[Word and element location data]
+++

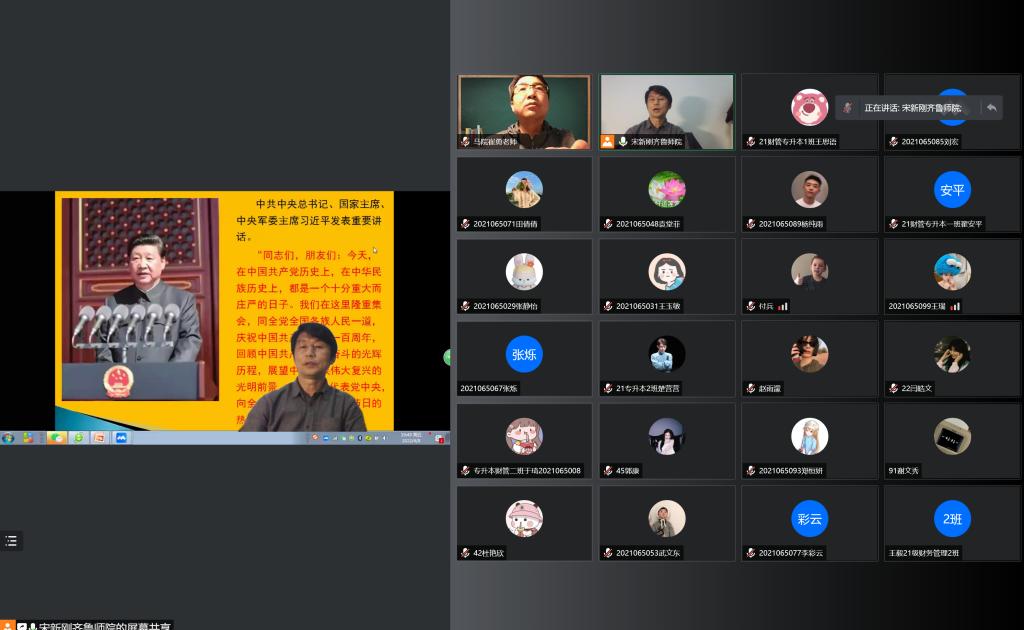Click the muted mic icon of 42杜艳欣

[465, 552]
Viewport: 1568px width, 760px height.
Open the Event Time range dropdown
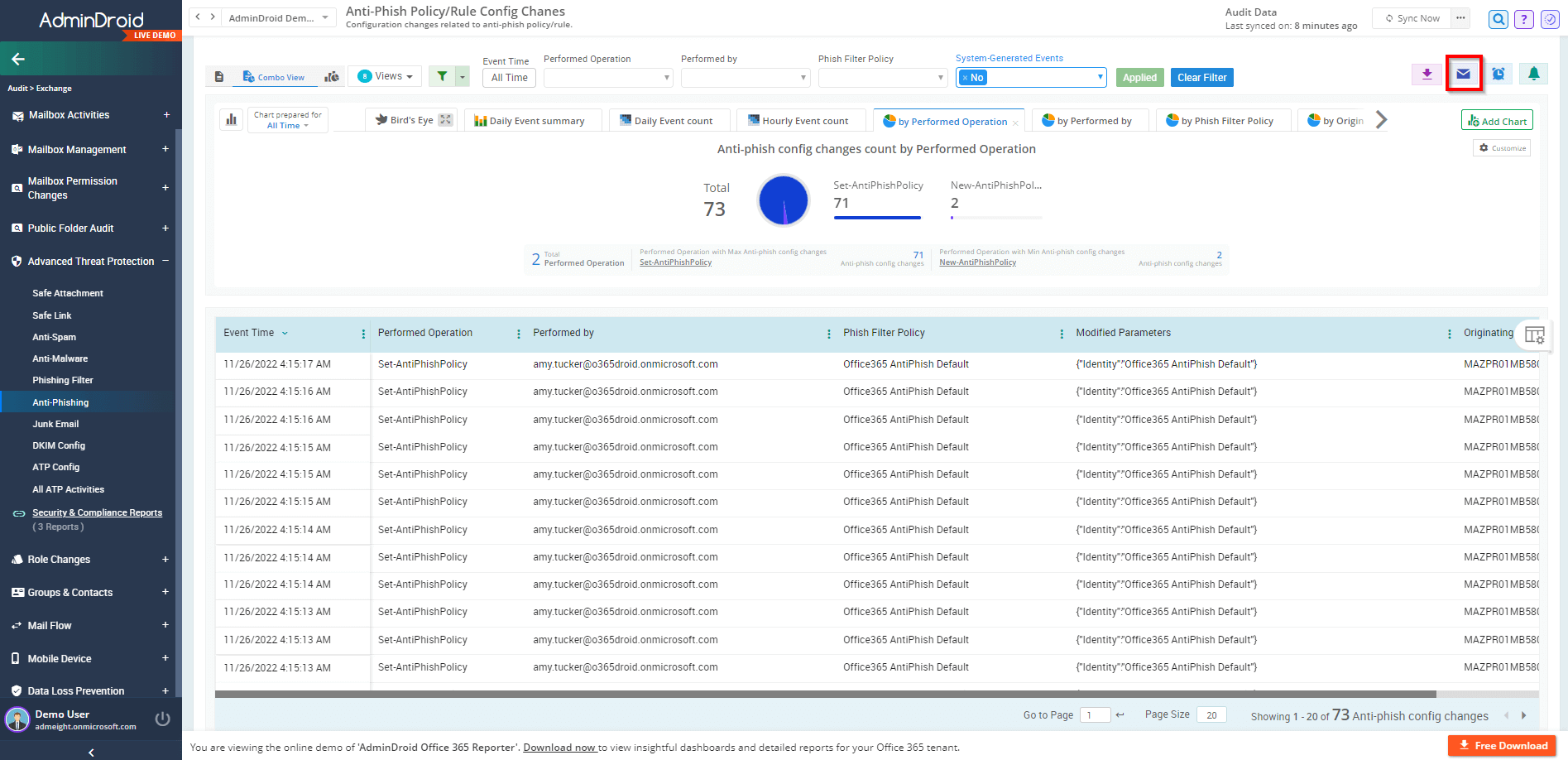[508, 77]
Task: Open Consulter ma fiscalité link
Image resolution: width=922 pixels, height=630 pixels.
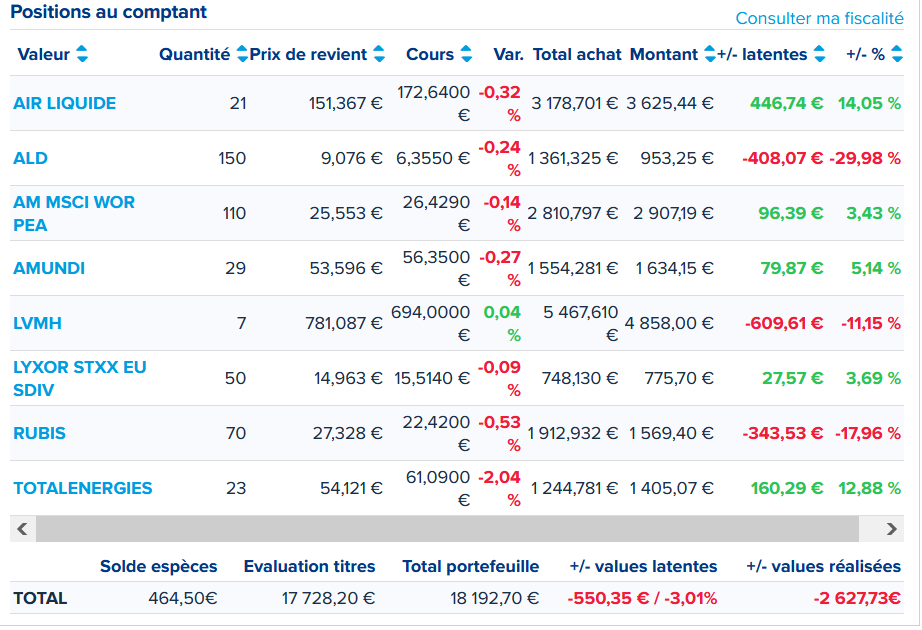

+++

**WHAT THE EXERCISE ASKS**
Copy every line of the records above word for word, omitting the pictures.

**WORKED SOLUTION**
Click the muted mic icon of 42杜艳欣

[465, 552]
Viewport: 1568px width, 760px height.
Open the Event Time range dropdown
[508, 77]
Task: Open Consulter ma fiscalité link
Image resolution: width=922 pixels, height=630 pixels.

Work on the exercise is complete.